YOUR OBJECTIVE | Only the lines containing "computer" should appear in the answer, copied from the listing below.

RECORDS TO USE |
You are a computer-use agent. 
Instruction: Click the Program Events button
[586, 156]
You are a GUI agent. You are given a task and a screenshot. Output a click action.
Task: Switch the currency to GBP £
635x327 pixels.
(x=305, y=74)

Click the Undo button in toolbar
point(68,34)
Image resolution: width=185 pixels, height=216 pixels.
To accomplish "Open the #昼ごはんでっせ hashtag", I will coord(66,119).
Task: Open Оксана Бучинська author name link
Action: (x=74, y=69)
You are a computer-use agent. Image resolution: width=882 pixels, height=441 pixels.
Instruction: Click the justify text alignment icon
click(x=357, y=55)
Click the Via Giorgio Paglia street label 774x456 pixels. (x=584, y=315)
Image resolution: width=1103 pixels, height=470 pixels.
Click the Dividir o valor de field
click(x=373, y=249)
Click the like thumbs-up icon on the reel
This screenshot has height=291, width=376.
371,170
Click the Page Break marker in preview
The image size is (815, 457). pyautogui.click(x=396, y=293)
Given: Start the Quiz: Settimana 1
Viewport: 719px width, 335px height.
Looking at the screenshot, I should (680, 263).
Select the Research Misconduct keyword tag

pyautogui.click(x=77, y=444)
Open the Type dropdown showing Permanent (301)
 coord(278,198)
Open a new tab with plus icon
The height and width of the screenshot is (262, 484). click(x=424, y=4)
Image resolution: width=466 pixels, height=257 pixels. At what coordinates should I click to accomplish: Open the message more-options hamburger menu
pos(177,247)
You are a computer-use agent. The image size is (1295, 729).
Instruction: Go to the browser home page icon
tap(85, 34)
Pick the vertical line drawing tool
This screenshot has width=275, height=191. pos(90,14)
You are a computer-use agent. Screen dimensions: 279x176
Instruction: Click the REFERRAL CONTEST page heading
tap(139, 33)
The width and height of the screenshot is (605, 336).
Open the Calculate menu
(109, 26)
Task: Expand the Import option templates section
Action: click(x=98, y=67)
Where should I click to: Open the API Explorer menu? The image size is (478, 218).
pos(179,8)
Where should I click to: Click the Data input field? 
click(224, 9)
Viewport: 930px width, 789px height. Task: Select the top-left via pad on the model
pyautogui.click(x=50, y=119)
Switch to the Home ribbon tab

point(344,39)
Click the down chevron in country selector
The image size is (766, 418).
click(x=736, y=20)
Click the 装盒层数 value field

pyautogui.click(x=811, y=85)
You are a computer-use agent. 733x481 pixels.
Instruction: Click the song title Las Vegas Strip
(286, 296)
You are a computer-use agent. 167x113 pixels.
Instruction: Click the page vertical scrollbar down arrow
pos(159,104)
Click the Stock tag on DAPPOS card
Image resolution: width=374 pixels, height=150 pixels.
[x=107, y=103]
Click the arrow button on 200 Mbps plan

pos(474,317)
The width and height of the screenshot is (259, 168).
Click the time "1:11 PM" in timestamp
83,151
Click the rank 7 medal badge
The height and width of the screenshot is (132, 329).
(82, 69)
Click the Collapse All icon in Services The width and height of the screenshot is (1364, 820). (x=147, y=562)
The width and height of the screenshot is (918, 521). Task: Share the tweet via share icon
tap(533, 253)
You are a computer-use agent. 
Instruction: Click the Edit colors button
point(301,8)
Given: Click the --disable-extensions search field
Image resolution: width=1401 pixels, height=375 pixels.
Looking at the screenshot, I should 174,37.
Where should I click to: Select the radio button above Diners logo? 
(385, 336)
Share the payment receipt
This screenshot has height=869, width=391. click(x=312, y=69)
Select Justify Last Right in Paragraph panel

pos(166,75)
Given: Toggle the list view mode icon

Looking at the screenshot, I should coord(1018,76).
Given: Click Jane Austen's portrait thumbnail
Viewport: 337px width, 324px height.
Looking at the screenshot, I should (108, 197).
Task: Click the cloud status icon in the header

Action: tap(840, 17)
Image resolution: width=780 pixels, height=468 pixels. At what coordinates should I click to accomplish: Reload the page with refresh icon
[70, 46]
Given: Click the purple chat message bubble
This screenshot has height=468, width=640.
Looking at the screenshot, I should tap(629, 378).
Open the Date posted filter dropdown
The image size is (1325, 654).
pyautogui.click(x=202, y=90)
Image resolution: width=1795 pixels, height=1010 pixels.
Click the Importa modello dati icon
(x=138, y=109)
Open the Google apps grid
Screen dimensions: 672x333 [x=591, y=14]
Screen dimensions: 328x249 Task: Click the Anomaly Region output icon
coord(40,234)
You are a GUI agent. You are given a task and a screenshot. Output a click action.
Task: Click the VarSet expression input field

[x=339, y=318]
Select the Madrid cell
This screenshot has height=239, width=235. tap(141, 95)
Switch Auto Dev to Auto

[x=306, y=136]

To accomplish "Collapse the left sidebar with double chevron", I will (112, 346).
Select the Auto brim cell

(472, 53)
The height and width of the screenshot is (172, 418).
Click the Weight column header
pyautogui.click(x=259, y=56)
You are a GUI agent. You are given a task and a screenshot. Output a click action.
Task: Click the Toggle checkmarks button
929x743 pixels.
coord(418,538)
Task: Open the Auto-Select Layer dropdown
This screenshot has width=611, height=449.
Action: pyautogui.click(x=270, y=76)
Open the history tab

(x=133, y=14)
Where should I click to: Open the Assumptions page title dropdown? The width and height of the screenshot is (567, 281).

TASK RESULT |
You are a computer-use agent. 
You are a computer-use agent. Image resolution: width=882 pixels, height=441 pixels.
You are a computer-use agent. The image size is (1295, 729).
You are a computer-use agent. Screen dimensions: 279x176
You are a computer-use agent. 733x481 pixels.
You are a computer-use agent. 167x113 pixels.
You are a computer-use agent. 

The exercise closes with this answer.